Optimal meal frequency is a widely debated topic in the fitness world, but are six small meals really better for your metabolism than traditional three meals? Let’s take a closer look at the common claims people make and the research behind those claims to find out how often you should really eat to achieve your goals.
MYTH: EATING MORE FREQUENTLY WILL INCREASE MY METABOLISM
You’ve probably heard the advice that it is better to be eating throughout the day. Many people believe that eating small meals more frequently keeps your metabolism humming, prevents hunger, and controls blood sugar. As a result, your body burns more calories overall. Sound good, right? Except it may not work that way.

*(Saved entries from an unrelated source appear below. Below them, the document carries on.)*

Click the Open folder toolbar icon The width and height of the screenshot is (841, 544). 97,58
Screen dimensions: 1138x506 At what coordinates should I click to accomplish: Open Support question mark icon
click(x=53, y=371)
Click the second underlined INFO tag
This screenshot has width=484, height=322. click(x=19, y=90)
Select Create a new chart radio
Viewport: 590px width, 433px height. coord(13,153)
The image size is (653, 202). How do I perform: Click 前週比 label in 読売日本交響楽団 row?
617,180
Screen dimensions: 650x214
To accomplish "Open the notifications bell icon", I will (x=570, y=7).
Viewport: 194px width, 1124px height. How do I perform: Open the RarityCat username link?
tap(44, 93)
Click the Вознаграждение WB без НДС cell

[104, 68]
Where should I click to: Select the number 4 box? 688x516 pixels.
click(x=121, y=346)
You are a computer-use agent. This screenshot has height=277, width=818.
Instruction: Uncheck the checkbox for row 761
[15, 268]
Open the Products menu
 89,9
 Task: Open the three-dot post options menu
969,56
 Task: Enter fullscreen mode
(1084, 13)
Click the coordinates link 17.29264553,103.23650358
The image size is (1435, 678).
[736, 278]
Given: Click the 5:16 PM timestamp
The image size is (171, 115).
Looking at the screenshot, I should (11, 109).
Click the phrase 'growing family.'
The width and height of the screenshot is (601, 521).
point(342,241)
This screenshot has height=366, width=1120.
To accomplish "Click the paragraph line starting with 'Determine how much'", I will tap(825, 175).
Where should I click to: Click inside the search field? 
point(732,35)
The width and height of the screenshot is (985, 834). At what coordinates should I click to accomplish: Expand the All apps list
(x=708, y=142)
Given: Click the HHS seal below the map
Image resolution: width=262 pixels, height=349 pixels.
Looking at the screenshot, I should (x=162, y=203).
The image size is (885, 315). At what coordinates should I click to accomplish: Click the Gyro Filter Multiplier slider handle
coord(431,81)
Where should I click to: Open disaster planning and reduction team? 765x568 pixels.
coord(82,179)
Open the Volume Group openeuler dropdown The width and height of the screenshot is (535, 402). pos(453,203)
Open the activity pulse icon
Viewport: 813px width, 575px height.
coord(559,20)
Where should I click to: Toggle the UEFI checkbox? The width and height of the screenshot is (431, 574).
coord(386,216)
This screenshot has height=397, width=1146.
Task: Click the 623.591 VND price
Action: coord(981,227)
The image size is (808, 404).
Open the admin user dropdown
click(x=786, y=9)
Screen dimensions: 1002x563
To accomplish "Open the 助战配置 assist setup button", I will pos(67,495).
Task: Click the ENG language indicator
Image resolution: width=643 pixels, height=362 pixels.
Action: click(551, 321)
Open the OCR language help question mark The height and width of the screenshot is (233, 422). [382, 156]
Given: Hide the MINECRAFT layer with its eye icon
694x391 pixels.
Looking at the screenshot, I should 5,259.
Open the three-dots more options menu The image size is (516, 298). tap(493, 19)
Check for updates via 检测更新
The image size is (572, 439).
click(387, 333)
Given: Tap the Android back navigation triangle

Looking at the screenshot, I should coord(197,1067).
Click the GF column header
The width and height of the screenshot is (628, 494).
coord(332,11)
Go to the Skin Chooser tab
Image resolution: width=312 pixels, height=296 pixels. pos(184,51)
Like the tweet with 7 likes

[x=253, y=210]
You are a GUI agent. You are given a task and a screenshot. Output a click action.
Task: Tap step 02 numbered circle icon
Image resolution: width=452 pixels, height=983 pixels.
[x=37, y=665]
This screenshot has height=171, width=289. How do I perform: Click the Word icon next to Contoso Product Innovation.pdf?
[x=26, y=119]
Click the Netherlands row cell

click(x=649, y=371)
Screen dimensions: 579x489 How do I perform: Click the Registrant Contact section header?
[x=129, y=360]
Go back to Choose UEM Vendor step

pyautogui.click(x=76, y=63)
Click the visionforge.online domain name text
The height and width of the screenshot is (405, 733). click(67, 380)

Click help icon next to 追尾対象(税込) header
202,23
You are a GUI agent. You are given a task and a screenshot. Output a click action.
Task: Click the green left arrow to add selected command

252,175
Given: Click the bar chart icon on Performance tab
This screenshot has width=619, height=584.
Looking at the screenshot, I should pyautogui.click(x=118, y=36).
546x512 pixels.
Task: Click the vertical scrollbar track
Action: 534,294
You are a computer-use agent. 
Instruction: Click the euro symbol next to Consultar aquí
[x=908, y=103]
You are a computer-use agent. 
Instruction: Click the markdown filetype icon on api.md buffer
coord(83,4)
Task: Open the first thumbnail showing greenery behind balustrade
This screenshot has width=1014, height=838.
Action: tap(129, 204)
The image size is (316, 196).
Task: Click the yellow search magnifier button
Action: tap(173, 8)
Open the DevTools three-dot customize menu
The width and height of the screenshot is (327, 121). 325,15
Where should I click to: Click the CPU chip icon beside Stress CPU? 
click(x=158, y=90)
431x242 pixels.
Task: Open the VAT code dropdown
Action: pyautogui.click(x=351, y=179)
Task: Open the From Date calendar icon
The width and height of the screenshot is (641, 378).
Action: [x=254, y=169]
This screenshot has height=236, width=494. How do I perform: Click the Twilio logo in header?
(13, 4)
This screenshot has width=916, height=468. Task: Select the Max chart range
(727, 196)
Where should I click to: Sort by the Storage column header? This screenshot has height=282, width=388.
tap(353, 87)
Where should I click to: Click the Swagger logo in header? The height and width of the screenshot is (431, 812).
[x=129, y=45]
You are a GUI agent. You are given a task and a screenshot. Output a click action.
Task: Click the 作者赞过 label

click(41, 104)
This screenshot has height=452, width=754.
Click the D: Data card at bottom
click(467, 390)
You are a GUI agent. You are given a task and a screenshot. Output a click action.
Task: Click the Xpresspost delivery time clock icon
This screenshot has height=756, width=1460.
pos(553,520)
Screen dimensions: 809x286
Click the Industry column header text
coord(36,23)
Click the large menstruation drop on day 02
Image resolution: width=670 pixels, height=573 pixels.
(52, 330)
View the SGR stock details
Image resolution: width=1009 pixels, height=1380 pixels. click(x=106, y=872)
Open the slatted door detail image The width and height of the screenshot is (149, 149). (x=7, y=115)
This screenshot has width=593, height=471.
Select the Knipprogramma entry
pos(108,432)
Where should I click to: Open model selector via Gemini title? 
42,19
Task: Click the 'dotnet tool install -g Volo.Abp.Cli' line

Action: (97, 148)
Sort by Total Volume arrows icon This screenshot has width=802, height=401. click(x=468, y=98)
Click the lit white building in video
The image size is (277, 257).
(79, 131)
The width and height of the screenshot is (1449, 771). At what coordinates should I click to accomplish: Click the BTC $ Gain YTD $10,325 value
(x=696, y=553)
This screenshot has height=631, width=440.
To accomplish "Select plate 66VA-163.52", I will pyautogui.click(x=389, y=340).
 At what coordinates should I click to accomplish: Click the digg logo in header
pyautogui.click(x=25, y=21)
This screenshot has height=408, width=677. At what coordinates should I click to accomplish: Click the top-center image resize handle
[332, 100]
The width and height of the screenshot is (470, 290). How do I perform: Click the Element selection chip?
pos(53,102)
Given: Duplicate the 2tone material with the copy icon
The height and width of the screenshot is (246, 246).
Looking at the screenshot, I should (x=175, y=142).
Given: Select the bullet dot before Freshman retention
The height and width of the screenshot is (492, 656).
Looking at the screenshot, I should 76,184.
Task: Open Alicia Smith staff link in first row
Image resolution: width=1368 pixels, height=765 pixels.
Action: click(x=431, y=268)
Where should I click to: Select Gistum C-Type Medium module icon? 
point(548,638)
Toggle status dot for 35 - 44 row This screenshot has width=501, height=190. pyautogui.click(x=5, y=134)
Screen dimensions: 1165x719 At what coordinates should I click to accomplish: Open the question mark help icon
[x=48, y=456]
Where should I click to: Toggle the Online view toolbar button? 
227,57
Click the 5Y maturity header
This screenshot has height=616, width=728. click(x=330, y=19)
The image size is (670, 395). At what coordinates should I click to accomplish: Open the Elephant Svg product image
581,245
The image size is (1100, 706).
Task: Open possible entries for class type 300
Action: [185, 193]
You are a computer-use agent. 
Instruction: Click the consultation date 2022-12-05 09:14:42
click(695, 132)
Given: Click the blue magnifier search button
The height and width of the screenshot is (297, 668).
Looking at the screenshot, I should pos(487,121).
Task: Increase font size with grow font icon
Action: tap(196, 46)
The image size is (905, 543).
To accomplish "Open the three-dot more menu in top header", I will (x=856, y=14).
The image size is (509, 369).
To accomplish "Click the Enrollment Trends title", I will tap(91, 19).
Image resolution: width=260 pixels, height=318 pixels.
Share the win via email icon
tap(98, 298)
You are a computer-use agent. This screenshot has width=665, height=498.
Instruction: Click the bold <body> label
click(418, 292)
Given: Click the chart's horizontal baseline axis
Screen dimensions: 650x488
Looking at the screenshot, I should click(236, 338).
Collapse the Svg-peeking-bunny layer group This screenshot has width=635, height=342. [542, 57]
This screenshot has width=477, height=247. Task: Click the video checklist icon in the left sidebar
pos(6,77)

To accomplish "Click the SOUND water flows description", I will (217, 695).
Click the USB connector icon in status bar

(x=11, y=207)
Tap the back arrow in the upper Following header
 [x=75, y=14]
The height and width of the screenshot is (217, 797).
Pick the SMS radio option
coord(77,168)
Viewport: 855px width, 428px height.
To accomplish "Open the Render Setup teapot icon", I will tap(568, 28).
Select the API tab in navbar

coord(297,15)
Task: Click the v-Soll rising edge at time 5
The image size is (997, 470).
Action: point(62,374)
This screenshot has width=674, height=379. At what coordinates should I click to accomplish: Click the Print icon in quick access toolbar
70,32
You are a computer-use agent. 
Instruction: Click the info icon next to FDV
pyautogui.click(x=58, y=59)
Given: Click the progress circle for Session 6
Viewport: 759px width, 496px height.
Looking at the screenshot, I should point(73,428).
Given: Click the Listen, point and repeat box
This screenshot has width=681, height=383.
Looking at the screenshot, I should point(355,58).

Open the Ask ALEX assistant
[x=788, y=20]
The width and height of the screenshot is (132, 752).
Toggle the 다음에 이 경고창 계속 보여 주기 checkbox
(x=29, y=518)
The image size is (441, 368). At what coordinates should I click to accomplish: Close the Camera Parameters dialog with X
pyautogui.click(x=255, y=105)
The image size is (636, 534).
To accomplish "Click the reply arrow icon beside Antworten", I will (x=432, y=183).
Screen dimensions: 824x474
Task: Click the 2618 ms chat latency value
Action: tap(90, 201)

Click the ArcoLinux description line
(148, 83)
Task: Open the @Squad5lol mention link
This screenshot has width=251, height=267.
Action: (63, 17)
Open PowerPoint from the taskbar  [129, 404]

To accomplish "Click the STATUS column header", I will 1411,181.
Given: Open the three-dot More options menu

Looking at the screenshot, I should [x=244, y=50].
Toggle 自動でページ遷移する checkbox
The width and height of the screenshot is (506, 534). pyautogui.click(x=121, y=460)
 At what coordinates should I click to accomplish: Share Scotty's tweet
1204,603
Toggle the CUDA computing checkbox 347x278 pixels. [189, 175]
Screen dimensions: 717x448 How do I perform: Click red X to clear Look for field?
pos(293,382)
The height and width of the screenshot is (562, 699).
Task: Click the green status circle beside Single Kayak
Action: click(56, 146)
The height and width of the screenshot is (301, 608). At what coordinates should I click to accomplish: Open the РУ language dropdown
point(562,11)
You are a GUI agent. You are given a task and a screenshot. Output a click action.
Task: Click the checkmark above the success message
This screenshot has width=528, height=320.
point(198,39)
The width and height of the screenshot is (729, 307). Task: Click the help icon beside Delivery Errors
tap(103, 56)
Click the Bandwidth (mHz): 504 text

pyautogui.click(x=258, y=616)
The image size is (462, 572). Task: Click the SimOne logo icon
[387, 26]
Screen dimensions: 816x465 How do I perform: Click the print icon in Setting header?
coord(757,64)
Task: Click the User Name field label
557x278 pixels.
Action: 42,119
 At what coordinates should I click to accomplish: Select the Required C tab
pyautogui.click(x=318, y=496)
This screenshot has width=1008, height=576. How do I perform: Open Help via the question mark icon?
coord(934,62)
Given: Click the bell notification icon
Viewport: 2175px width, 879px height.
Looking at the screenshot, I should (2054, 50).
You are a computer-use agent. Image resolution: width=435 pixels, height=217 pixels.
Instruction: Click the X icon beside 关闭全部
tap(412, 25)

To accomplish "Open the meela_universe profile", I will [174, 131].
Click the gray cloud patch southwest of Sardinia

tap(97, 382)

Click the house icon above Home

The idea that eating more frequent, smaller meals will boost your metabolism is a persistent myth and research shows that this is simply not true. It is true that our bodies expend a certain amount of energy when digesting food. In other words, you burn calories as you eat. This phenomenon is termed as the thermic effect of food (TEF). It amounts to about 20-30% of calories for protein, 5-10% for carbohydrates and 0-3% for fat calories.
On average, the total thermic effect of food is around 10% of your total caloric intake, but as your protein intake increases so does this percentage. However, what matters is not how many meals you eat but the amount of food you eat. It is the total amount of calories you consume that determines the amount of energy expended during digestion. Eating 6 meals of 500 calories will cause the exact same thermic effect as eating 3 1000-calorie meals. Given the average thermic effect of 10%, in both cases, you burn 300 calories. When dietary intake is matched, there is no difference in the metabolic rate.
RESEARCH SHOWS MEAL FREQUENCY HAS NO EFFECT ON METABOLIC RATE
This is supported by numerous studies that have compared eating many smaller vs. fewer larger meals. Researchers conclude there is no significant effect on either metabolic rate or the total amount of fat loss. For example, a study from the University of Ottawa found that on a low-calorie diet, there was no weight loss advantage to splitting calories among six meals rather than three. A second study found that switching from three daily meals to six did not boost calorie-burning or fat loss. In fact, the researchers concluded, eating six meals a day actually made people want to eat more.
Studies have shown that many people don’t feel satisfied following a small meal, which can then cause them to overeat later. Psychologically, eating small but frequently can leave you wanting more because you never sit down to have a full meal. One study shows that three meals a day are actually superior to six meals a day for appetite control. In this study, three high-protein meals lead to greater fullness and appetite control when compared to six high-protein meals.
Essentially, increasing meal frequency does not increase metabolic rate when dietary intake is matched. What is important to stress is that total calories consumed count much more than frequency.
There is no doubt that meal frequency is highly individual. Many people eat every 2-3 hours. Some eat only one big meal a day and others have 3.
If you like to snack throughout the day you might want to go the mini-frequent meals route. Here, however, it is very common for people to overeat. If you’re eating frequently, it is easy to lose track of the calories that you’ve consumed. It can also be more difficult to ensure that each time you eat, you’re consuming the right combination of macronutrients. Therefore it is important that you choose good foods and keep portion sizes in check. So avoid “junk” foods that are so easy to overeat on and instead fuel up on protein and high-fiber carbohydrates.
THE BOTTOM LINE
So what is the optimal meal frequency? Based on the current research, meal frequency does not matter when it comes to speeding up metabolic rate. The number of meals you eat doesn’t matter as much as what you eat. Whether you are eating 6 or 3 times a day, the key is that you consume a number of meals that allow you to meet your nutritional needs consistently each day. Fill your plate with fruits and vegetables, whole grains and lean sources of protein. Quality, calories, and portion sizes are what makes the difference.